== PROBLEM DETAILS ==
Copy out exactly the lines from the start of the data to the line containing "Task: Switch to the Game tab". Include both.

== RECORDS ==
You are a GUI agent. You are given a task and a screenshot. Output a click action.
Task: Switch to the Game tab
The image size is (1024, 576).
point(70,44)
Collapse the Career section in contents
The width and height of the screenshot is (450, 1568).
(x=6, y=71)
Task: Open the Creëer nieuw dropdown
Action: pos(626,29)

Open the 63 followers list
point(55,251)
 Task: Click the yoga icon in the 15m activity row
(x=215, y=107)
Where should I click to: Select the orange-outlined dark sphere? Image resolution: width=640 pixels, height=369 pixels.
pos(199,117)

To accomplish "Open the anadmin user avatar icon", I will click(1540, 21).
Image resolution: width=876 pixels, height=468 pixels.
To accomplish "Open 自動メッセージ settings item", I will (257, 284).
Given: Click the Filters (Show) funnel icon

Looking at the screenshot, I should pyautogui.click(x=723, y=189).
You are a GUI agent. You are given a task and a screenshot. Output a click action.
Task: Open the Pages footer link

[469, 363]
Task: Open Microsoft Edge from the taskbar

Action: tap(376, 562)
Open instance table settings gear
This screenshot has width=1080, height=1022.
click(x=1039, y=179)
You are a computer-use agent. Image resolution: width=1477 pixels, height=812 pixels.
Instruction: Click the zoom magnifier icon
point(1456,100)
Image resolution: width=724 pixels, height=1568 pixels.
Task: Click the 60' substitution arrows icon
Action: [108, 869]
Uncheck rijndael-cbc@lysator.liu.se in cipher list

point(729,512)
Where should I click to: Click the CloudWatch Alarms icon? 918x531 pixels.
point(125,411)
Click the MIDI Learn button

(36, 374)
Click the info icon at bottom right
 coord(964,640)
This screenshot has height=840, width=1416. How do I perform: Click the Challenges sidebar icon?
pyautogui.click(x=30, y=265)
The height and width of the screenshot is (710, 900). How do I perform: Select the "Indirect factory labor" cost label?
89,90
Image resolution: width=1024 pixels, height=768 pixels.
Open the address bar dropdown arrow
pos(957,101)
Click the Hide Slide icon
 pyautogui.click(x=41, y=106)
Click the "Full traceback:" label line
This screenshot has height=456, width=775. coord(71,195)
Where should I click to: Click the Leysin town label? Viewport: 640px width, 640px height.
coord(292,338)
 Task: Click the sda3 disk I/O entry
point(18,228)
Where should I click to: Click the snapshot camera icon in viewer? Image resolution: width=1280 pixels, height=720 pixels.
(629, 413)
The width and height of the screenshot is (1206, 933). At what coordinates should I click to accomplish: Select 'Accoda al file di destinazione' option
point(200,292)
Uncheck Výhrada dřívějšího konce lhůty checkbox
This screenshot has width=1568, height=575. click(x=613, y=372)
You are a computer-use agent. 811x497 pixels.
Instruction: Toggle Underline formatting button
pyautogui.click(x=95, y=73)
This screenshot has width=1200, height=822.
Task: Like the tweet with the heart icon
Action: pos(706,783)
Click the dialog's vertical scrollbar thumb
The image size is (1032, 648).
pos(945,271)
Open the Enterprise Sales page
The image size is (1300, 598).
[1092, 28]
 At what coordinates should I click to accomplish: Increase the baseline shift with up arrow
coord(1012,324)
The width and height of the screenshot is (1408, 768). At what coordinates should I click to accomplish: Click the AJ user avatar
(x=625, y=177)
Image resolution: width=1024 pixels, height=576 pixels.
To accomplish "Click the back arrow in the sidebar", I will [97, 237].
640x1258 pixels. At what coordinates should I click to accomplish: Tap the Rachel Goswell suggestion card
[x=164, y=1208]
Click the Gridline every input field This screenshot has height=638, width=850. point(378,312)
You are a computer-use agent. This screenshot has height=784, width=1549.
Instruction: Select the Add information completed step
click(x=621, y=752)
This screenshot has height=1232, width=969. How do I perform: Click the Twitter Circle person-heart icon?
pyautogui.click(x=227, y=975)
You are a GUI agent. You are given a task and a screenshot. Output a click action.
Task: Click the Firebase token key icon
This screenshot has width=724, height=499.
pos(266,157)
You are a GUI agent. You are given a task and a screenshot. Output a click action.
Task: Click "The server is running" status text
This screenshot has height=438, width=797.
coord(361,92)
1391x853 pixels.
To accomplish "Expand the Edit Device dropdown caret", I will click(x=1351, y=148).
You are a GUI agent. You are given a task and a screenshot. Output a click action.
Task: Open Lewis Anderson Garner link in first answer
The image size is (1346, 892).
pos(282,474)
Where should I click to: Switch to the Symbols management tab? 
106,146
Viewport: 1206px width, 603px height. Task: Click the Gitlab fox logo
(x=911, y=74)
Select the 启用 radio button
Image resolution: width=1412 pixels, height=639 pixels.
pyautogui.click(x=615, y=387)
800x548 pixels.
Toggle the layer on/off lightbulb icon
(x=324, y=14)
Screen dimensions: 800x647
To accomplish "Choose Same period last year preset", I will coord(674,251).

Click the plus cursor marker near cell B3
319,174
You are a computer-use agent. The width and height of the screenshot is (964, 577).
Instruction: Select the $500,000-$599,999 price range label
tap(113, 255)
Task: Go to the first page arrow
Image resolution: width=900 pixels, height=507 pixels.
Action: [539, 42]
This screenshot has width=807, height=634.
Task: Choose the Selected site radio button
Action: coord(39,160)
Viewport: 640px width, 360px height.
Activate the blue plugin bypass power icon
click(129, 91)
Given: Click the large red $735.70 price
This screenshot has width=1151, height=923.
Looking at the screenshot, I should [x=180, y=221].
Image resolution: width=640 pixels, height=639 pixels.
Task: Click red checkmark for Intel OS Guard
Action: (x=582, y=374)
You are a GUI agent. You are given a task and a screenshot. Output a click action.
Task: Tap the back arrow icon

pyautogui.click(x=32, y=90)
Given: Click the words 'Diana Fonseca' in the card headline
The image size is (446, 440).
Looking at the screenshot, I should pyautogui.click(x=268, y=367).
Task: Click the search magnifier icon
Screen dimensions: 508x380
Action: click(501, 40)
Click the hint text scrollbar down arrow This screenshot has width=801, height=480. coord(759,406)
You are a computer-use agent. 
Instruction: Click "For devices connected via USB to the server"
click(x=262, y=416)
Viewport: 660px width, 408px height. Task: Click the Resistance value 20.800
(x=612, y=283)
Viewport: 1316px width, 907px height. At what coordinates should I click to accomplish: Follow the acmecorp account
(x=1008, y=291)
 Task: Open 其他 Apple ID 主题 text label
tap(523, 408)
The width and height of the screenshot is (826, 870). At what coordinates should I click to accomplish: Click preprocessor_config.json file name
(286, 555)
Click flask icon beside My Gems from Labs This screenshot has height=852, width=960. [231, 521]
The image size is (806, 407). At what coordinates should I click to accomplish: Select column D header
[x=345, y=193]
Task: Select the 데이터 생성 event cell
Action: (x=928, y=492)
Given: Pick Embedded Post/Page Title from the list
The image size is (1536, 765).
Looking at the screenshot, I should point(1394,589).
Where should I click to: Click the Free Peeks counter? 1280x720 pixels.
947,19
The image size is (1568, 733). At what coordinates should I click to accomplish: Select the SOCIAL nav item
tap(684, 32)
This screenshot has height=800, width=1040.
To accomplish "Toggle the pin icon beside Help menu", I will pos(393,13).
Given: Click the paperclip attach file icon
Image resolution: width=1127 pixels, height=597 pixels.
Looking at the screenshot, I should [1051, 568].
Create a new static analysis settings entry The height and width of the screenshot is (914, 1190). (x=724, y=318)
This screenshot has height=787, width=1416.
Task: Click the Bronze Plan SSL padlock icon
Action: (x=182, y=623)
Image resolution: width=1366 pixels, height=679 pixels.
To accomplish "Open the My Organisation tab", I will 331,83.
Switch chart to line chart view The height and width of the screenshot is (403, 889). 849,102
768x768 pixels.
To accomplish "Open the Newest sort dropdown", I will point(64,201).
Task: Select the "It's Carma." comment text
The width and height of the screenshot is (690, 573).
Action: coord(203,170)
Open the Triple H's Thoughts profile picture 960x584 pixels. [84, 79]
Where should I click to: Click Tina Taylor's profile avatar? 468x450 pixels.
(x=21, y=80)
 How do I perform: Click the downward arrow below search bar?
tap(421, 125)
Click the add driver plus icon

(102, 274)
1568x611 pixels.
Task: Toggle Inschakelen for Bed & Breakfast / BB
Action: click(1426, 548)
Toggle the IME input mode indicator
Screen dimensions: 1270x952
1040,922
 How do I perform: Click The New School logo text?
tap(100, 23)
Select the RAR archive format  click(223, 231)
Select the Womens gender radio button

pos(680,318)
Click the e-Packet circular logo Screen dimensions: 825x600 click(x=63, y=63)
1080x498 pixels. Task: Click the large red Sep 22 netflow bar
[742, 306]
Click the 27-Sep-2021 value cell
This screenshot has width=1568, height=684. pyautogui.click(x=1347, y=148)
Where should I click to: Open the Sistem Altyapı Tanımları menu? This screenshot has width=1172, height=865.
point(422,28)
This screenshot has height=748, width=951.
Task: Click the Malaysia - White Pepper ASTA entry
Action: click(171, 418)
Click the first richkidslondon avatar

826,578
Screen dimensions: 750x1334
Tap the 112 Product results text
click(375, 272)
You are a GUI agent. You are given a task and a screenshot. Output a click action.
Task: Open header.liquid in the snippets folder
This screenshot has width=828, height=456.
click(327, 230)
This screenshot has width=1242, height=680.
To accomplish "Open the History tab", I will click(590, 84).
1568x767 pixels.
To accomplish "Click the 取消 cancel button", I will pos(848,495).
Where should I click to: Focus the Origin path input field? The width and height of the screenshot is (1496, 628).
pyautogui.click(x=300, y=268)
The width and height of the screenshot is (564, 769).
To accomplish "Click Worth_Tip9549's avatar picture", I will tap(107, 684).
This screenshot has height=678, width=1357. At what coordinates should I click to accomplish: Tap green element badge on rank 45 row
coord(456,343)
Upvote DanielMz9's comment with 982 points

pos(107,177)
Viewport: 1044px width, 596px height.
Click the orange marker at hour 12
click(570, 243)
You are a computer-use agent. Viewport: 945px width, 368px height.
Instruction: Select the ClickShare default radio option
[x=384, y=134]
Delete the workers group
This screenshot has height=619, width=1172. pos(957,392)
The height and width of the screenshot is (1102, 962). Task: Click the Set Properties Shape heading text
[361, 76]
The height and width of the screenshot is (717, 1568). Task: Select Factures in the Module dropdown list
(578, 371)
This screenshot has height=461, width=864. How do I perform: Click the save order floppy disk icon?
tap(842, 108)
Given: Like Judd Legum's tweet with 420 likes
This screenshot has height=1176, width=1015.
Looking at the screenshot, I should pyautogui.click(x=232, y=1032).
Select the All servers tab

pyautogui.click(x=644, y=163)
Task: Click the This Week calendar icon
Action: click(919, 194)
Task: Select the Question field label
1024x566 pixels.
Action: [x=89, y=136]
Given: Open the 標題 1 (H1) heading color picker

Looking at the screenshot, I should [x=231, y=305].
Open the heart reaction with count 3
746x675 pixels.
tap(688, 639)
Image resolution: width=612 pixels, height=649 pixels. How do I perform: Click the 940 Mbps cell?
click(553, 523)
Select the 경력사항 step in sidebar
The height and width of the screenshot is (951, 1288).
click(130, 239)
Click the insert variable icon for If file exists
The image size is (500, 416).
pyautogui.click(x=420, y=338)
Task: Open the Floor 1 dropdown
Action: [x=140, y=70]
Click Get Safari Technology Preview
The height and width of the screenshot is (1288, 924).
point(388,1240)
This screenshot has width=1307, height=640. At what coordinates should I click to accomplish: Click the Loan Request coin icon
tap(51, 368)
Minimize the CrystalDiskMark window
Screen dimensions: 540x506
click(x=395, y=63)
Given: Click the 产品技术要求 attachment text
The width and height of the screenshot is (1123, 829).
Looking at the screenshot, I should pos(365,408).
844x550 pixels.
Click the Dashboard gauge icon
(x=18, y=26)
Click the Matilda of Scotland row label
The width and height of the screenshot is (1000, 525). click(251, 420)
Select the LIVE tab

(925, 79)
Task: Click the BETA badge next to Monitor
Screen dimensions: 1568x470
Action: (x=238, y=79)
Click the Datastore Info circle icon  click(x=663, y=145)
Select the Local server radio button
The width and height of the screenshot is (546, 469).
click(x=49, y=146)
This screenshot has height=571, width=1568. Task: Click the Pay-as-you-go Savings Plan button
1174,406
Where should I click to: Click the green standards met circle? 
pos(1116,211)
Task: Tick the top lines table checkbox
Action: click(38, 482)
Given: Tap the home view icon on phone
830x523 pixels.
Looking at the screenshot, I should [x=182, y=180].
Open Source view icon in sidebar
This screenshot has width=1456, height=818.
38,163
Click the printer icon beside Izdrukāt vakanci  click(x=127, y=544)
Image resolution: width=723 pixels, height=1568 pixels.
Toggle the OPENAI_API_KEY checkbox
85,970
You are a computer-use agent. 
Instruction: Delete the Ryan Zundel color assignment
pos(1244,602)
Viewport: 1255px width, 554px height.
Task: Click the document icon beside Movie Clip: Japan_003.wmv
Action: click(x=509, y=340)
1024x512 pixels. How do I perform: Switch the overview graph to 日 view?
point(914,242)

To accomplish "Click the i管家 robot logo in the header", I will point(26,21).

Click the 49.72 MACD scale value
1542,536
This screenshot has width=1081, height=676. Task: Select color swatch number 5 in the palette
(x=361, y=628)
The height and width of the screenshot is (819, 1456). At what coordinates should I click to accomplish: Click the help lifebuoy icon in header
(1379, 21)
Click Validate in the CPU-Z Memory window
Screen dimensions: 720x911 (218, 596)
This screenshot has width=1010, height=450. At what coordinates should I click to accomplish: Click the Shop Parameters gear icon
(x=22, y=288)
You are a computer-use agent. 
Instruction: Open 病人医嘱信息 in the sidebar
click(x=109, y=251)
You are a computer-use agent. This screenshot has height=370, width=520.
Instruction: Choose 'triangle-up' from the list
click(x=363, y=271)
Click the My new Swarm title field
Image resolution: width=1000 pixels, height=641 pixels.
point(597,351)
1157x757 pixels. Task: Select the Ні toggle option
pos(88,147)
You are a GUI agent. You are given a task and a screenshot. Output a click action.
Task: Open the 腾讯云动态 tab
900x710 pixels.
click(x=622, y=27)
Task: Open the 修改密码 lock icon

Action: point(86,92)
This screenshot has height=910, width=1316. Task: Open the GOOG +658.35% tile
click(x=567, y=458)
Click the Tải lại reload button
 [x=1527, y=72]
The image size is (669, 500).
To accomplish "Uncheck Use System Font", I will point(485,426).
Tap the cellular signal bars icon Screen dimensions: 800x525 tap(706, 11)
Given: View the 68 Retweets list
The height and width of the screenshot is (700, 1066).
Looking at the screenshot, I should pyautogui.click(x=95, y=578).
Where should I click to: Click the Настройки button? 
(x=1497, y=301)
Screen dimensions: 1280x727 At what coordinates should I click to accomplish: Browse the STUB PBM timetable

== TASK RESPONSE ==
You are a GUI agent. You are given a task and a screenshot. Output a click action.
Task: Switch to the Game tab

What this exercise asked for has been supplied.